Stored records

::::

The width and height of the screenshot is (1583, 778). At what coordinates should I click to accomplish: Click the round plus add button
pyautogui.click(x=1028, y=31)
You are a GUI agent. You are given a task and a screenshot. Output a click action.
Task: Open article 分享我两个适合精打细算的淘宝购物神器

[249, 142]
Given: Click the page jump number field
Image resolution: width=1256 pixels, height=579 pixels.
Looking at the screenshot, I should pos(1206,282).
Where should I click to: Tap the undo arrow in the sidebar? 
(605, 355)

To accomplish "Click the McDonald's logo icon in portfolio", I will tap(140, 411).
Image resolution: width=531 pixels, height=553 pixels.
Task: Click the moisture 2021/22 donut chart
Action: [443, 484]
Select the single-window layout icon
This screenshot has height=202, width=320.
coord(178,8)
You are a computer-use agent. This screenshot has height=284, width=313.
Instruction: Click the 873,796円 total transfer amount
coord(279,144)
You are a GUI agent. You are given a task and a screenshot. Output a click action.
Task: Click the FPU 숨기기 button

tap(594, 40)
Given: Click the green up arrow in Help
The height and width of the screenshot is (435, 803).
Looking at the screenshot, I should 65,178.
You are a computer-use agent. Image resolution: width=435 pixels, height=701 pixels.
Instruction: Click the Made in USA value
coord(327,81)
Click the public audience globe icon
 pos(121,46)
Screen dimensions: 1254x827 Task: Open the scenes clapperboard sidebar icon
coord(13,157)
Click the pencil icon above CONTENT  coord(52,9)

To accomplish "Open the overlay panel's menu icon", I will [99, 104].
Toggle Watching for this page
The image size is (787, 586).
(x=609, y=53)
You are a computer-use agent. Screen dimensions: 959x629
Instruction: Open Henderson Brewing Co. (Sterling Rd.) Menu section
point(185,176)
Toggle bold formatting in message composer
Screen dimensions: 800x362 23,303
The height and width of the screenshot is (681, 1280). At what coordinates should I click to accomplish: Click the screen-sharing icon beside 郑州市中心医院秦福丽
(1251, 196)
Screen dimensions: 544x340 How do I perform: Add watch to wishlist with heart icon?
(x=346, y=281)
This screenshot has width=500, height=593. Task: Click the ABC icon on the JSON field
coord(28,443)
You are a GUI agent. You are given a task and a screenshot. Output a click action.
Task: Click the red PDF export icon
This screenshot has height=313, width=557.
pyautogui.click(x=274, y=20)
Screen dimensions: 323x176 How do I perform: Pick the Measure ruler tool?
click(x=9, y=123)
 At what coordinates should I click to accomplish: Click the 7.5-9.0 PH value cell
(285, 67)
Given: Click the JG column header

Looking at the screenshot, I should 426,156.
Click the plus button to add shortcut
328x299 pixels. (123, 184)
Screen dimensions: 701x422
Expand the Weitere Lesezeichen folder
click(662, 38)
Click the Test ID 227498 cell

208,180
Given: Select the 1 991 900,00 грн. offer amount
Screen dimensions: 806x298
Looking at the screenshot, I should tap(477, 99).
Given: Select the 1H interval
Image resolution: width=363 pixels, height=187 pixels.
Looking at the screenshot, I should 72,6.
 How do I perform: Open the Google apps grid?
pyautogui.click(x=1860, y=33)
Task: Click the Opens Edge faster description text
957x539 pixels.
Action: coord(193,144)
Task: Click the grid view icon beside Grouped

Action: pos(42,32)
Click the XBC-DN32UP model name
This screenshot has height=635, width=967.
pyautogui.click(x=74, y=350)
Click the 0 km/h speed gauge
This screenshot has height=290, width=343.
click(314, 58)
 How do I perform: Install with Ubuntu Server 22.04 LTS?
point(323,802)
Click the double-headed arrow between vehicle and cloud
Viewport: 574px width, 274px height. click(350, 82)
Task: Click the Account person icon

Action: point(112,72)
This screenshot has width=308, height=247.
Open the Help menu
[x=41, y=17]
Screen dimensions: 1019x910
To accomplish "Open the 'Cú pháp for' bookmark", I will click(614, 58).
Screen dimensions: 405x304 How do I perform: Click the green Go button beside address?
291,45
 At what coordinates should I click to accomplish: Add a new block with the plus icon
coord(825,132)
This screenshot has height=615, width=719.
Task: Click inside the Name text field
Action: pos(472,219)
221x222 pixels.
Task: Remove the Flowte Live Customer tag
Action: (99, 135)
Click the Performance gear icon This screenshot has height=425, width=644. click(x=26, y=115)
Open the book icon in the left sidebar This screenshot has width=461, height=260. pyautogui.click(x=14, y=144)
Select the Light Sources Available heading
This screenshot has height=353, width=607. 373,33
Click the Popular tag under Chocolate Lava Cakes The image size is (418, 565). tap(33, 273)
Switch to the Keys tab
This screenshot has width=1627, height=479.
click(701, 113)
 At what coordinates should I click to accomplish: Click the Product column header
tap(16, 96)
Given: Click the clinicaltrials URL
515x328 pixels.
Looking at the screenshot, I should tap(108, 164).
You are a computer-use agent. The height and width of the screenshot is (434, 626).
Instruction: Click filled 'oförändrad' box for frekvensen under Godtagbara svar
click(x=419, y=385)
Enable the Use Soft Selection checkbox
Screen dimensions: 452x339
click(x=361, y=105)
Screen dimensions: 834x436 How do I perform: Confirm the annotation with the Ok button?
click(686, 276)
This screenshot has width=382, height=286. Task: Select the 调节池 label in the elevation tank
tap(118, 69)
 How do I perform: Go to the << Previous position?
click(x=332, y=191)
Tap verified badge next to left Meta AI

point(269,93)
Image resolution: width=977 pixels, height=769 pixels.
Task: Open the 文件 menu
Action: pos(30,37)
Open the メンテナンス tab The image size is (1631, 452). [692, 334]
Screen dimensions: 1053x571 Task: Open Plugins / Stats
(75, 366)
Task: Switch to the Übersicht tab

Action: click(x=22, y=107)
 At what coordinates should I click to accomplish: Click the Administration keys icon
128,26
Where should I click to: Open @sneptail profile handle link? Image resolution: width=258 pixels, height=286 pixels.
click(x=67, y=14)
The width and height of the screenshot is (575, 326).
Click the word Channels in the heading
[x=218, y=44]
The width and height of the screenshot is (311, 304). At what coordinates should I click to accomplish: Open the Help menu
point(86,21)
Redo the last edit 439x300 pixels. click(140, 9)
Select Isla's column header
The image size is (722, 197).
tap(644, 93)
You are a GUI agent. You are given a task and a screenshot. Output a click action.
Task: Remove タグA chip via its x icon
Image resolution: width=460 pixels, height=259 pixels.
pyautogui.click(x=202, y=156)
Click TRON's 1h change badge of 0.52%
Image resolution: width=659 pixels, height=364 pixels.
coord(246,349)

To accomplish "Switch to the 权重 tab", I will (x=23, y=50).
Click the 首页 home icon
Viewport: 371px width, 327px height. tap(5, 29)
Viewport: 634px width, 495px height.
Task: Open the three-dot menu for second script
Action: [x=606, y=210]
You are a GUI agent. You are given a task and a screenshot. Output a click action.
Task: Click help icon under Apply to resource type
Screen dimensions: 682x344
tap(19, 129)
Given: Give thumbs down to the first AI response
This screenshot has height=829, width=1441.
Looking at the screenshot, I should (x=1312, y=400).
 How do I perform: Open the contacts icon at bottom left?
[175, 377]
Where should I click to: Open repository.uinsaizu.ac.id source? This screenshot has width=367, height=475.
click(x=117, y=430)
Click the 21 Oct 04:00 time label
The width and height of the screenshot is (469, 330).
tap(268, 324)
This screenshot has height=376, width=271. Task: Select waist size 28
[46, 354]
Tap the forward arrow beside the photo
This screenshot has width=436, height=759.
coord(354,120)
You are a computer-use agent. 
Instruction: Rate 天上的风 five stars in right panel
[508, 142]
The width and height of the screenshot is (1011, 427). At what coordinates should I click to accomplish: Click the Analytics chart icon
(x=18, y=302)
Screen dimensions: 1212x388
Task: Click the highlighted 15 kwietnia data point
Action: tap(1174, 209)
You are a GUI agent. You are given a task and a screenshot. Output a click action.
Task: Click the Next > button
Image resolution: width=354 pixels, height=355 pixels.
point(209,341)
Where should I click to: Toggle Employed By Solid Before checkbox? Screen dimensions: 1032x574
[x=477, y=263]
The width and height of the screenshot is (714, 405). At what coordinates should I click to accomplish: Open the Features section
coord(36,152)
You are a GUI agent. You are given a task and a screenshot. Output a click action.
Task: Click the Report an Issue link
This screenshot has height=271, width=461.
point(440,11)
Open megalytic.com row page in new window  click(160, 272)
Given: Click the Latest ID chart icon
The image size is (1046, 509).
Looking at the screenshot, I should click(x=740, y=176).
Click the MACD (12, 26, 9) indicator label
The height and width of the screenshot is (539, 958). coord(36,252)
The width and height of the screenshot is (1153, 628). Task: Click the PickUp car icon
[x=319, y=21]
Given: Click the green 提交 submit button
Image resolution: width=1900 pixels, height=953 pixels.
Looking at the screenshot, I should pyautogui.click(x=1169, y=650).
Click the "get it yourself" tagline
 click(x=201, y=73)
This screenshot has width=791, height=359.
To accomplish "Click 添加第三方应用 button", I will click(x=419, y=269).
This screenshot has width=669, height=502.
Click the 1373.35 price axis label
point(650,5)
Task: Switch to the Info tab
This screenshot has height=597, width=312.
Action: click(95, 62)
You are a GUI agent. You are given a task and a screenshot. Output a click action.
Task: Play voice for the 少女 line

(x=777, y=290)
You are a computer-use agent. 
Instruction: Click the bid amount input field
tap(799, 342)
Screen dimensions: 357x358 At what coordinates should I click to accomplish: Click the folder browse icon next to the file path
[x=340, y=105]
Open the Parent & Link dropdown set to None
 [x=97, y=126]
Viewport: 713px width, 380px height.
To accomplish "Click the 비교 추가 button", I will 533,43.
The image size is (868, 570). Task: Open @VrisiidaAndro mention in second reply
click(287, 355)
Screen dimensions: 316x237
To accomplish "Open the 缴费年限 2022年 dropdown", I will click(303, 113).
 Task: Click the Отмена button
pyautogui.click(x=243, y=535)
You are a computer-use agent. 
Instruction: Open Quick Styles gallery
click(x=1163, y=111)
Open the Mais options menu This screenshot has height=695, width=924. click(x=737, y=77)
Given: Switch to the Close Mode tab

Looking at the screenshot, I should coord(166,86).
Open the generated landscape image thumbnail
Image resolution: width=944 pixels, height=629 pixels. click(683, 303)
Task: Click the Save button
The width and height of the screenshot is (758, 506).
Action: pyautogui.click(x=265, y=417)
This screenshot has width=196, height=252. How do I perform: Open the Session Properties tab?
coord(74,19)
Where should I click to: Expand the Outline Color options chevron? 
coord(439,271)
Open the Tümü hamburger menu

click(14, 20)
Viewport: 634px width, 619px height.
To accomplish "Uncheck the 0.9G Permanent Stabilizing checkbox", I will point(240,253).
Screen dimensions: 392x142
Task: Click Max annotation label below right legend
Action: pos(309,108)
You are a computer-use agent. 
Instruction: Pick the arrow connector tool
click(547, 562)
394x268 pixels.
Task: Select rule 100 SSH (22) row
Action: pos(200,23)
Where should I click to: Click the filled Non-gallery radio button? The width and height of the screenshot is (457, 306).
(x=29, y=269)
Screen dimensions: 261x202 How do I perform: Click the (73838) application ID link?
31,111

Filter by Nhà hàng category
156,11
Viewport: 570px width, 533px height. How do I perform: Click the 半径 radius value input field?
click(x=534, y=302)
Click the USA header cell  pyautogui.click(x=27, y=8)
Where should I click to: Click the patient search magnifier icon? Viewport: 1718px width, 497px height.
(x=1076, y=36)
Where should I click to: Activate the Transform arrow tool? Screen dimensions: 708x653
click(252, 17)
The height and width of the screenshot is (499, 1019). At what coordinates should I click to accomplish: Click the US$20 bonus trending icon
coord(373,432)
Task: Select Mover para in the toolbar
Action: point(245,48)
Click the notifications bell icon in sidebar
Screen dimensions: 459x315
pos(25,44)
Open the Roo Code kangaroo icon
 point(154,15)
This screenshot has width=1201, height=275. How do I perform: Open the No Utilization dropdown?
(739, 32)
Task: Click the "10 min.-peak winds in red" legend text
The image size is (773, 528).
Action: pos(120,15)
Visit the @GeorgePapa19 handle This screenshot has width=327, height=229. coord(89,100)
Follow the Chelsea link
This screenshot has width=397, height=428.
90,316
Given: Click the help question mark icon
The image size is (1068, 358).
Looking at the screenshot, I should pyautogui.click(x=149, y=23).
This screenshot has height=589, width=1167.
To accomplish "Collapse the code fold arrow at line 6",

::::

* _WORK TO BE COMPLETED_:
All that should be written out is the stretch of lines above between the one holding "This screenshot has height=313, width=557." and the one holding "Given: Select the 1 991", inclusive, exactly as given.

* _RESULT OF THE TASK_:
This screenshot has height=313, width=557.
pyautogui.click(x=274, y=20)
Screen dimensions: 323x176 How do I perform: Pick the Measure ruler tool?
click(x=9, y=123)
 At what coordinates should I click to accomplish: Click the 7.5-9.0 PH value cell
(285, 67)
Given: Click the JG column header

Looking at the screenshot, I should 426,156.
Click the plus button to add shortcut
328x299 pixels. (123, 184)
Screen dimensions: 701x422
Expand the Weitere Lesezeichen folder
click(662, 38)
Click the Test ID 227498 cell

208,180
Given: Select the 1 991 900,00 грн. offer amount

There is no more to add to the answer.